Now what you should actually do?

This is honestly a whole post in itself, so stick around! I’ll be sure to do an entire Q+A just on pricing later in this Web Designer Q+A series!

Suggested reading:

Q: How do you tell a client you don’t want to work with them?

This can be a super delicate conversation!

It’s 100% ok to say that you don’t feel like the right fit for the project, and that you want the client to have someone who is fully able to serve them.

If a client falls outside the scope of the ideal client you typically like to work with (ie. you serve photographers but they are a restaurant owner who just really likes your work) then let them know that you’d love to recommend them to someone who might better understand their business or has more knowledge of their industry.

This actually happened to me where I had a limited number of design slots left in the year and I would just let them know that I had X number of consultation calls with different clients this week, and that I’d be accepting the projects that I felt I could serve best and that you would be in touch either to let them know they got the limited spot or to make a recommendation for someone else.

It’s definitely helpful to have a list of people or places you can refer to when projects aren’t the right fit so you aren’t leaving inquiries hanging!

Suggested reading:

Q: Any advice as to what to blog about for someone still learning Squarespace? What would be of value to my clients?

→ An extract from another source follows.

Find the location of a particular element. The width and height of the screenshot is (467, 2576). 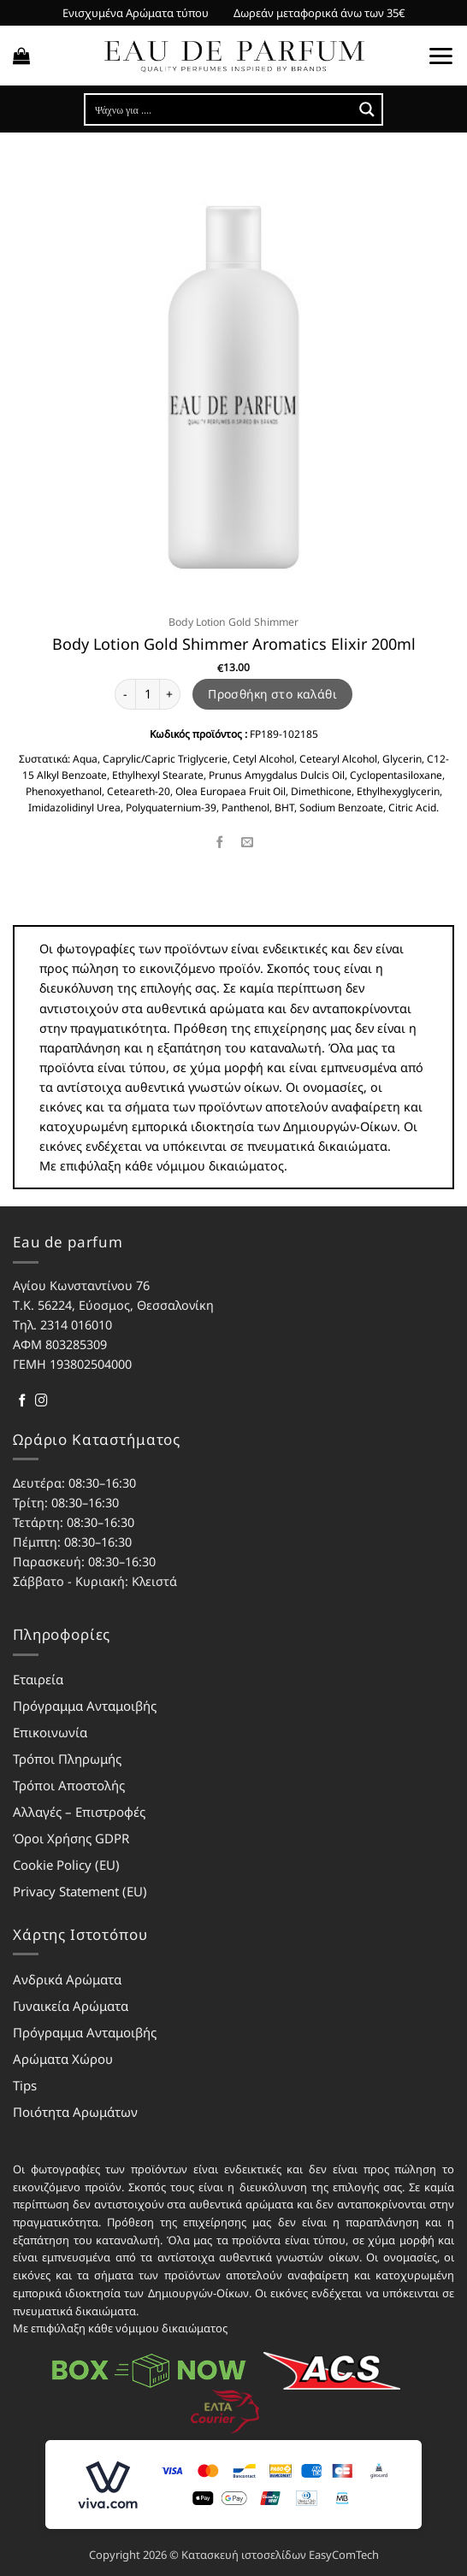

Body Lotion Gold Shimmer is located at coordinates (233, 622).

Ok, so the type of content that you create is highly highly dependent on who exactly that ideal client is!

In the first post/video in this Web Designer Q+A series, someone asked how they were supposed to stand out among all the other designers out there blogging about Squarespace for small businesses!

And the advice I gave there was to get very specific! The value is going to come from knowing your ideal client’s industry, struggles, and questions inside and out and consistently creating content on that niche topic!!!

Niching may feel like you’re narrowing your potential client base, but what you are actually doing is making yourself the obvious choice to the exact right people, not just another designer in a long list of people trying to serve a super broad audience.

And when it comes to still learning Squarespace, believe me…when I blogging long before I was a Squarespace expert!

Besides, Squarespace is constantly coming out with new features, so you will always be learning!

So don’t let the fact that you don’t know everything stop you. You will never know everything, and you don’t want to wait until you do to start consistently creating content and marketing your business!

Quick story: there’s this guy named Nathan Barry. He’s the founder of an email marketing software, but years ago before he ever started his company, he was just learning CSS on the internet, and teaching himself new things every day.

There was another guy with a blog who was at pretty much the exact stage of learning that he was – not at all an expert, and blogging the most beginner of CSS basics.

Long story short, this other blogger went and launched a Kickstarter campaign and blew his goal out of the water…and it was because he had already built up an audience!

This other guy now seemed like the total expert! And even though Nathan Barry knew just as much as this guy did, he had no audience because he had never put out what he knew on the internet!

So what I’m trying to say is that in order to get found by your ideal client, you first have to define who they are and then get busy consistently putting out content that is very specific to them! You will become an expert in the process!